On November 29, 1994, however, North Star alleged that TAMSA’s sales
to Saudi Arabia included sales below COP. 48
After examining the sufficiency of this allegation, the Department initiated
a COP investigation on December 22, 1994, 49
in connection with which it issued a Section D (COP/CV data) questionnaire
to TAMSA on December 28, 1994. 50
Because of the home market nonviability finding, the COP data requested
from TAMSA involved the cost-of-production of merchandise sold to Saudi
Arabia, while the CV data involved the costs associated with merchandise
sold to the United States. The Department issued its preliminary determination
on February 2, 1995. 51
Because the Section D questionnaire response was not due until February
1, 1995, 52 the Department
was unable to use any of the results of the COP investigation in its preliminary
determination. Instead, the dumping margin was calculated solely on the
basis of a comparison of the prices for TAMSA’s U.S. sales to the prices
for TAMSA’s sales to Saudi Arabia. 53
None of the cost data (relating to financial expense, general and administrative
expense, or the allocation of nonstandard costs) which are of central importance
in this case were used. The preliminary dumping margin was zero. 54
Verifications
From March 13-18, 1995, the Department conducted a cost verification
at TAMSA’s plant in Veracruz, Mexico. 55
The Department also verified TAMSA’s sales data, which are not directly
at issue in this case, from March 20-23, 1995 in Veracruz. 56
From April 10-12, 1995, the Department conducted a further manufacturing
price verification at the facilities of Texas Pipe Threaders ("TPT"), TAMSA’s
subsidiary in Houston Texas. 57
From April 18-20, 1995, the Department conducted a further manufacturing
cost verification at TPT in Houston. 58
Three verification reports were issued: one on April 28, 1995 (respecting
TAMSA’s sales and covering both the Veracruz and Houston sales verifications),
a second on May 1, 1995 (respecting TAMSA’s COP/CV submissions), and a
third, also on May 1, 1995 (respecting TPT’s further manufacturing). 59
Hearing The Department held a public hearing on May 19, 1995, in which
both TAMSA and North Star participated. 60
In anticipation of the public hearing, on May 9 and 16, 1995, the interested
parties submitted case and rebuttal briefs. 61
In its Case Brief, North Star attached a copy of TAMSA’s 1994 unaudited
financial statement which TAMSA had filed with the Mexican Stock Exchange
(Bolsa Mexicana de Valores) on March 23, 1995. 62
This document has become of central importance to this proceeding. It
is a matter of record that TAMSA did not submit this Mexican stock exchange
filing to the Department at the Houston cost or sales verification or otherwise. 63
B. The Final Determination
The Department’s Final Determination was published June 28, 1995. 64
In making this determination, the Department used the results of the
COP investigation for the first time. Based on those results. 65
the Department determined that there were no remaining above-cost sales
to Saudi Arabia. Pursuant to the regulations, 66
the Department therefore compared the prices of U.S. sales for the POI
to the constructed value of the products sold to the United States. 67
Based on this comparison, the final dumping margin for TAMSA was calculated
to be 23.79%. 68
In making its Final Determination, the Department accepted the COP/CV
data as submitted by TAMSA in its Section D response, with three important
exceptions:
(1) The Department revised TAMSA’s financial or interest expense ("financial
expense") rate to reflect TAMSA’s consolidated results for the first two
quarters of 1994, rather than TAMSA’s 1993 audited consolidated financial
statement;
(2) The Department rejected TAMSA’s methodology for allocating fixed
costs and variances ("nonstandard costs") in arriving at TAMSA’s cost-of-manufacturing
("COM"), which had been based on finishing line machine time, and substituted
another methodology, which was based on standard costs; and
(3) The Department also revised TAMSA’s general and administrative ("G&A")

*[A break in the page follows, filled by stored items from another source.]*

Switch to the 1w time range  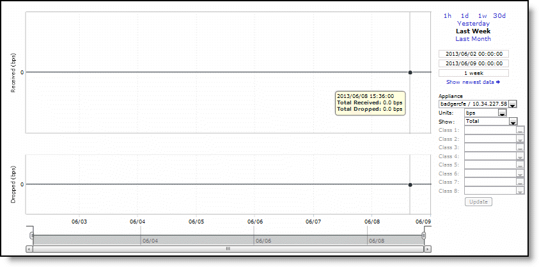482,15
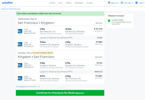The width and height of the screenshot is (145, 100).
Task: Click Copa logo for Flight 478
Action: pyautogui.click(x=20, y=44)
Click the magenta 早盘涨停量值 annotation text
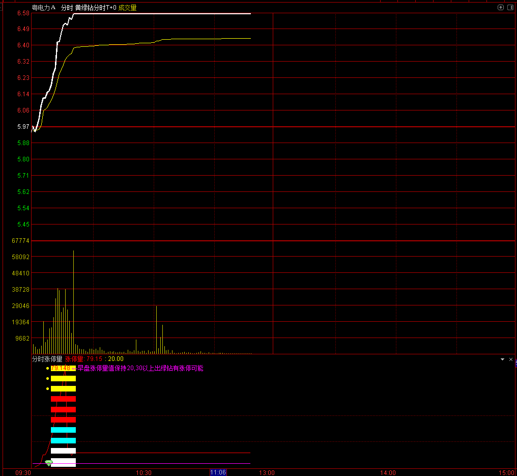 (x=140, y=368)
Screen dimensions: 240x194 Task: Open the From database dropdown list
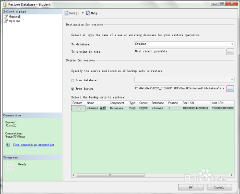tap(232, 80)
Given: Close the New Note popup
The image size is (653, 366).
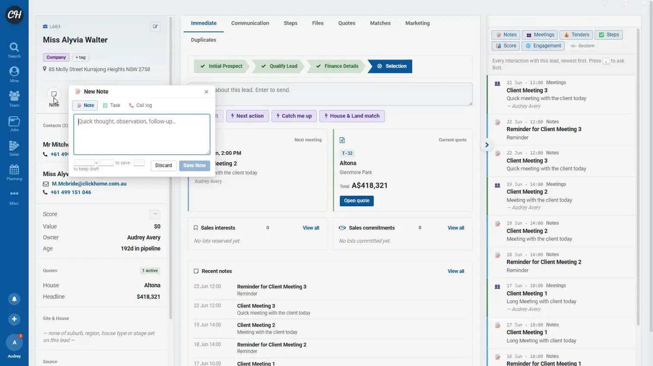Looking at the screenshot, I should (x=206, y=92).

expense rate to reflect TAMSA’s half-year 1994 unconsolidated results,
rather than TAMSA’s 1993 audited unconsolidated financial statement. 69
These three changes form the basis of TAMSA’s and North Star’s principal
challenges to the Final Determination. 70
In its Final Determination, the Department explained its positions with
respect to the modifications it had made to the COP/CV data submitted by
TAMSA. As to the issue of financial expense, the Department stated that
it had rejected TAMSA’s calculation based on 1993 data because that was
not the most current information available and was not indicative of expenses
during the POI. 71
In addition, citing TAMSA’s failure to produce the Mexican Stock Exchange
filing 72 as independent
justification for its application of partial best information available
("BIA"), 73 the Department
concluded that using the 1993 data would, in effect, reward TAMSA for "withholding"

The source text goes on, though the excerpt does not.